# PROVIDED RECORDS
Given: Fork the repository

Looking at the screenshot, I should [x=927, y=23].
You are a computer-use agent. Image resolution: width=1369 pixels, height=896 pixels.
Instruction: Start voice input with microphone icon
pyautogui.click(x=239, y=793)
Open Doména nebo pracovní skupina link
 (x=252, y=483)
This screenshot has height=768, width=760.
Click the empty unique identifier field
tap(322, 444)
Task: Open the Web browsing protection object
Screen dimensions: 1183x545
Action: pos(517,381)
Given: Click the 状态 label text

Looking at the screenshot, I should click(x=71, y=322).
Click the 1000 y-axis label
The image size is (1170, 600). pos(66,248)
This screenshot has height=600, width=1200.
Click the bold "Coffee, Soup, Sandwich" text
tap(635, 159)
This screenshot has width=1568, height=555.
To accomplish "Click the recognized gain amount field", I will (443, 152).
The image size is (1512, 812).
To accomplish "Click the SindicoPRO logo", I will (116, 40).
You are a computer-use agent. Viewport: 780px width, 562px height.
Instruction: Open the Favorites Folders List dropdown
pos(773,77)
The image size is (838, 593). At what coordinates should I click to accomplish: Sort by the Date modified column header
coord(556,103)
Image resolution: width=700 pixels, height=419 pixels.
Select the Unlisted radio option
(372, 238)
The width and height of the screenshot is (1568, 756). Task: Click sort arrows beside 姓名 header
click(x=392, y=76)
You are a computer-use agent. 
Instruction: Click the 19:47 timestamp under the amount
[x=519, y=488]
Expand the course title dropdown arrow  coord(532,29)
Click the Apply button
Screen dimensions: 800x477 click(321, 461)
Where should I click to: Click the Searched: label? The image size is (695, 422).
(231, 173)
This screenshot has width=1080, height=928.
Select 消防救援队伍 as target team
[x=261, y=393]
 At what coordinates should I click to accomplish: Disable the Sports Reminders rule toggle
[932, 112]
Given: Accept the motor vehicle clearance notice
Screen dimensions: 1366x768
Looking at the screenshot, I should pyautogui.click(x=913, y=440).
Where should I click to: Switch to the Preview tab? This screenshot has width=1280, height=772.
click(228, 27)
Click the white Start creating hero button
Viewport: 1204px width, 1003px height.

# WHAT YOU HAVE TO DO
Reproduce the data verbatim, from the line that contains "Click the white Start creating hero button" through the final line of the data.

# RESULT OF THIS EXERCISE
Click the white Start creating hero button
Viewport: 1204px width, 1003px height.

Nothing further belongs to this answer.